UK-based financial broker NEX Group reported higher profit for the year to March, but said that trading activity since the start of the year had remained subdued due to low volatility sending its shares down 1.5 percent.
The company, which matches buyers and sellers of bonds, swaps and currencies, said its trading operating profit from continuing operations rose 4 percent to 145 million pounds in the year ended March 31.
Revenue from continuing operations increased by 18 percent to 543 million pounds, said NEX, which was known as ICAP before it sold its voice broking business to TP ICAP last year.

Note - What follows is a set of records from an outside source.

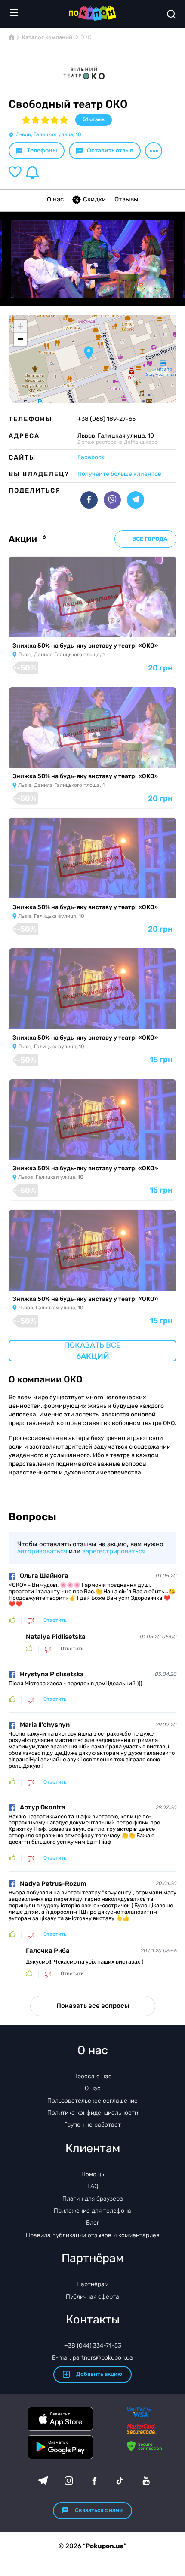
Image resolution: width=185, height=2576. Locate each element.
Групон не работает (92, 2124)
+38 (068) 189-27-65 (106, 419)
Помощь (92, 2174)
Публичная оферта (92, 2296)
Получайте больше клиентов (119, 474)
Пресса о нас (92, 2076)
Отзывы (126, 199)
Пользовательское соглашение (92, 2100)
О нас (55, 199)
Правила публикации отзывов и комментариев (93, 2235)
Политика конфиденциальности (92, 2112)
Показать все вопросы (92, 2006)
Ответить (54, 1620)
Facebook (91, 457)
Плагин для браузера (92, 2198)
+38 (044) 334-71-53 (92, 2345)
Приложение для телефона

Interdealer brokers benefited last year from increased market volatility after unexpected outcomes in global politics, such as Donald Trump's victory in the U.S. presidential election and Britain's decision to leave the European Union.
However, the wider sector has long struggled with declining volumes, hit by regulation designed to rein in the riskier trading activities of traditional investment bank clients.
"Our performance remains strong in a tough market environment," Chief Executive Michael Spencer said in a statement on Monday.
NEX cited benefits from an increase in trading in NEX Optimisation, its post-trade and information services operation, and NEX Markets, its electronic trading platform for fixed income markets and electronic FX trading business.
Financial market volatility has fallen to historic lows in recent months, despite global and political uncertainty, which NEX said was translating into relatively light trading volumes.
The company said it would continue to invest in new products and continue with its efficiency programme, with the aim of increasing divisional operating margins to at least 40 percent.
NEX shares were down 1.5 percent at 590 pence at 0709 GMT. The stock was the second largest percentage loser on London's FTSE midcap index.